* **WHAT THE EXERCISE ASKS**
Reproduce the records word for word, leaving out any pictures they hold.

* **DATASET ENTRIES**
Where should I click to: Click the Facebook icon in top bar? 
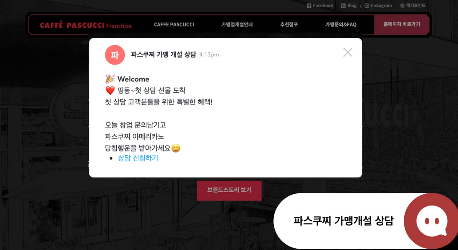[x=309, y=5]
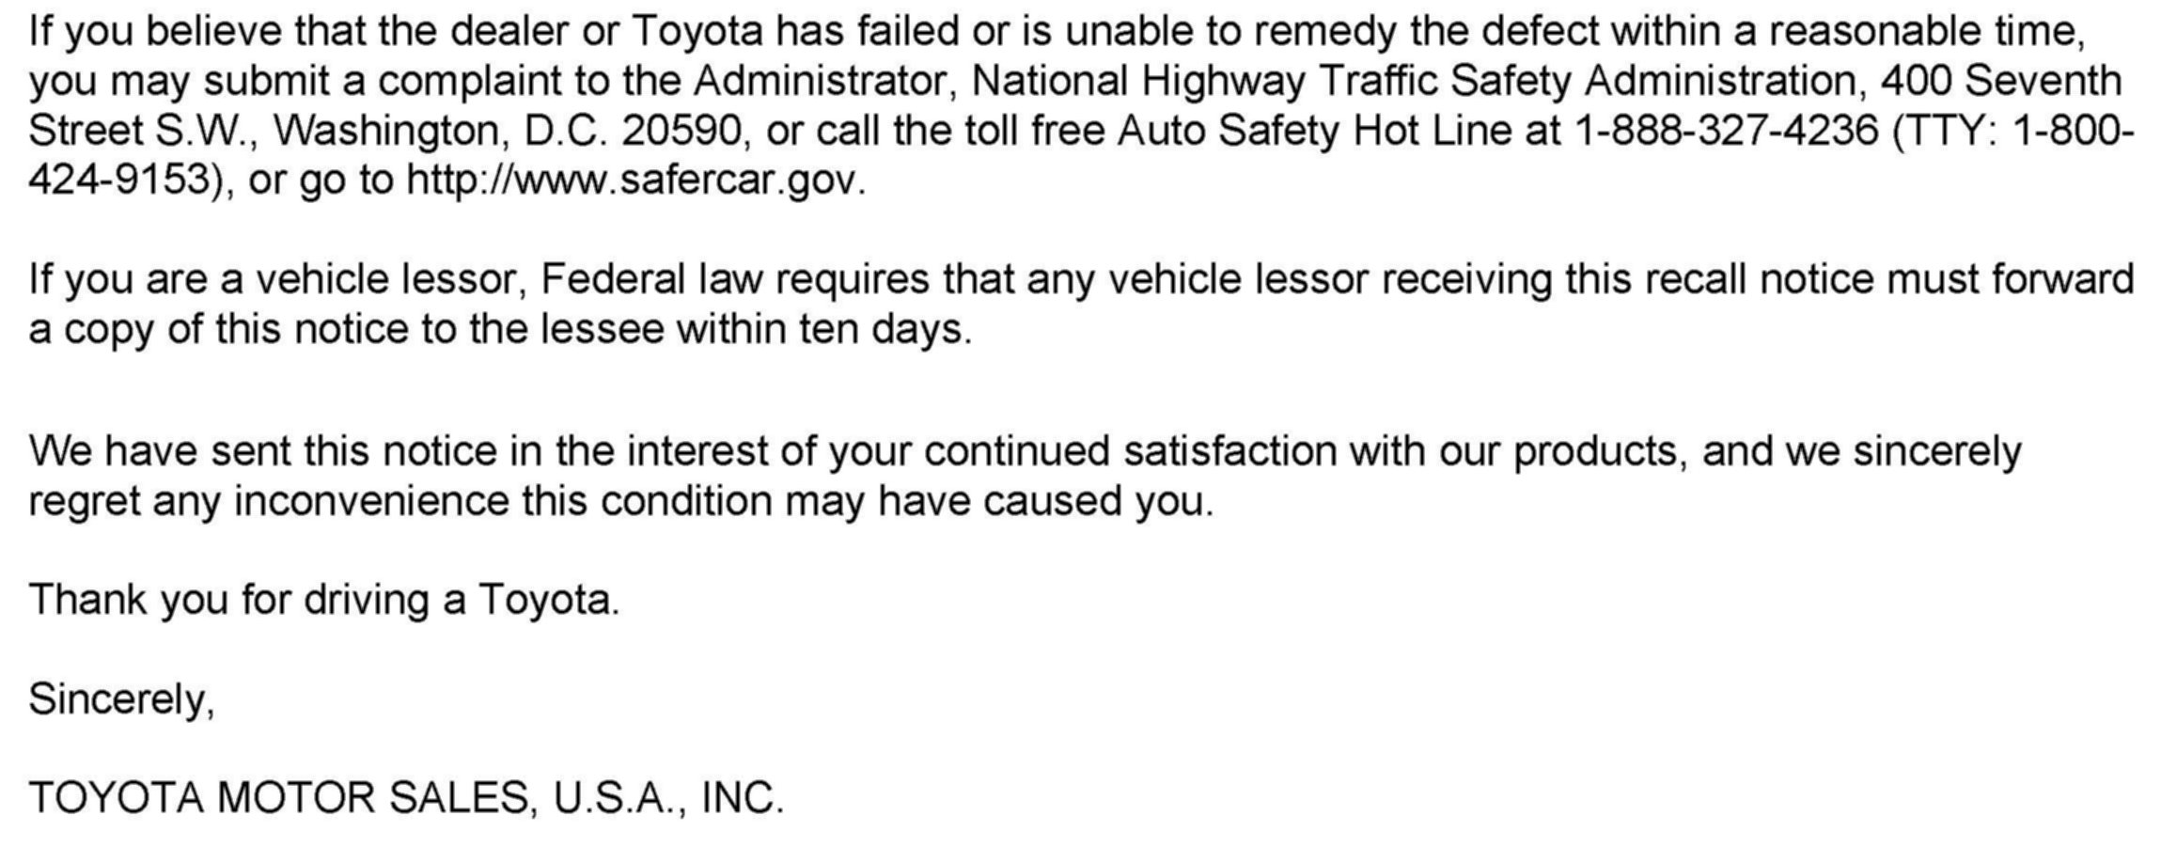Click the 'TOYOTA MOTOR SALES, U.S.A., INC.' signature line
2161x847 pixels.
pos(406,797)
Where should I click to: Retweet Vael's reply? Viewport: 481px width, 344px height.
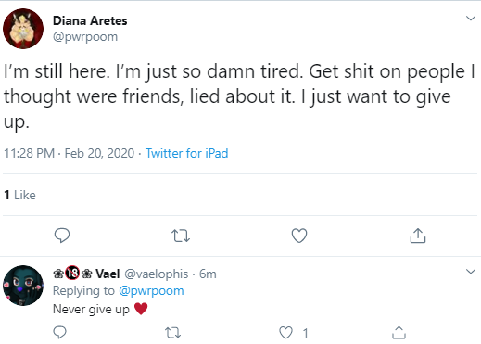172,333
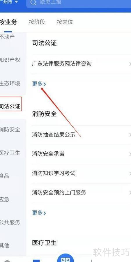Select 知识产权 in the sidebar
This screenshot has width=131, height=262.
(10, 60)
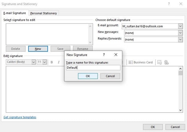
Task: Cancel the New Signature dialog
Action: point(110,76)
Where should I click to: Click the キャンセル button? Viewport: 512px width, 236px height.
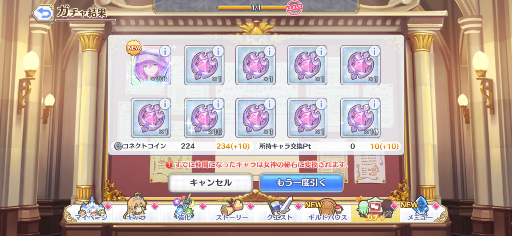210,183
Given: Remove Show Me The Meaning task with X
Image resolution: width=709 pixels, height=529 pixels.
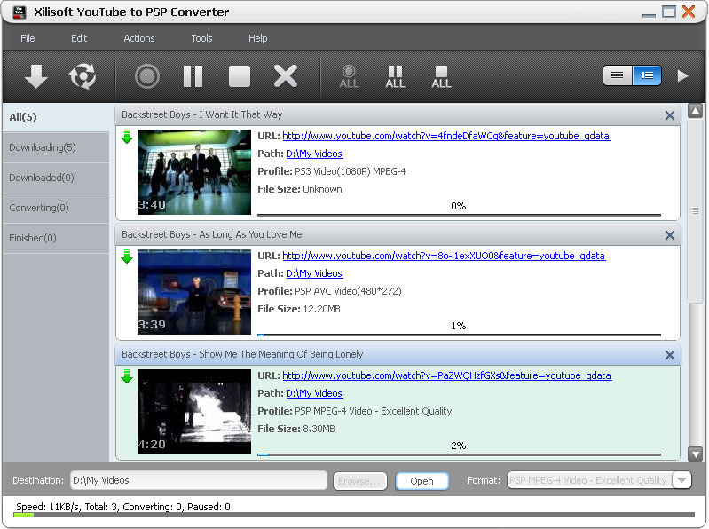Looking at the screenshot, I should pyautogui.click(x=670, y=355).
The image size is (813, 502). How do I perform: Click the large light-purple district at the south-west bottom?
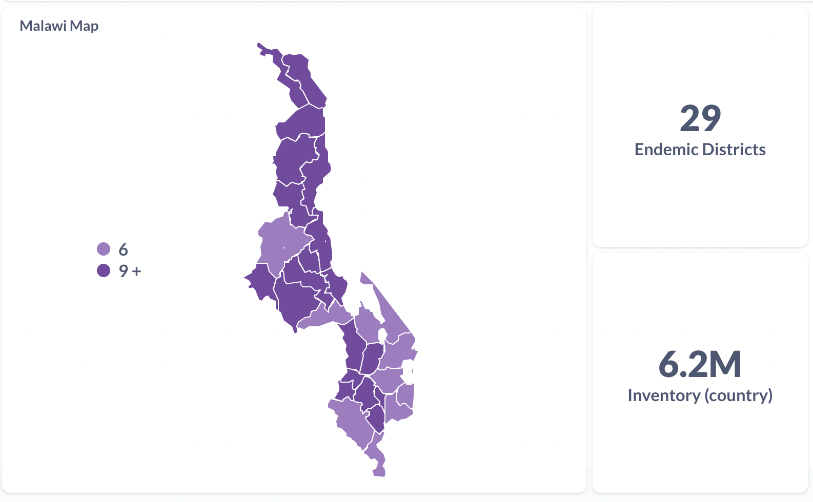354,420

* **WRITTEN ANSWER**
Where should I click to: Click the Facebook icon in top bar? 
[x=309, y=5]
Click the 'TOYOTA MOTOR SALES, U.S.A., INC.' signature line
2161x847 pixels.
pos(406,797)
Where should I click to: Retweet Vael's reply? Viewport: 481px width, 344px height.
172,333
Select 知识产权 in the sidebar
This screenshot has width=131, height=262.
(10, 60)
Task: Cancel the New Signature dialog
Action: point(110,76)
Where should I click to: Click the キャンセル button? Viewport: 512px width, 236px height.
210,183
Given: Remove Show Me The Meaning task with X
Image resolution: width=709 pixels, height=529 pixels.
Looking at the screenshot, I should pyautogui.click(x=670, y=355).
The image size is (813, 502). How do I perform: Click the large light-purple district at the south-west bottom?
354,420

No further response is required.